Functional micro-defect modified plasma-induced physical unclonable function wrinkle labels exhibiting dual-mode luminescence and angle-tunable structural colors
摘要
With the rise of modern technology, counterfeit products have become widespread, increasing the demand for advanced anti-counterfeiting solutions. Inspired by the random wrinkles on peanut surfaces, this paper proposes a biologically physical unclonable function (PUF) label with an all-optical anti-counterfeiting. Using spatially selective plasma etching technology, a single material random wrinkling strategy is designed.

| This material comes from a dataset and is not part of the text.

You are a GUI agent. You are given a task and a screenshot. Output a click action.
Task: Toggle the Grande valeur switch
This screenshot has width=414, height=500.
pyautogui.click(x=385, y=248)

This overcomes the limitations of traditional double-layer wrinkling, such as low entropy and complex processes, enabling selective wrinkling in fixed areas. In addition, the innovative introduction of dual-modal luminescent micron defects in polydimethylsiloxane films enables orthogonal control and coordination of the frequency domain of unpredictable wrinkles at the mesoscopic scale, promoting the transition from long-range anisotropy to short-range isotropy. It is worth noting that the verification process only requires simple optical equipment, providing cost-effectiveness and ease of detection. This anti-counterfeiting system incorporates three collaborative security mechanisms: (i) high-entropy PUF encoded wrinkle fingerprints, (ii) angle-sensitive Bragg-like structural colors, and (iii) spatially segmented dual-mode fluorescence. The anti-counterfeiting label has wide applicability in secure packaging, high-value product labels, and smart encryption, and has the potential to be extended to flexible electronics and wearable security systems.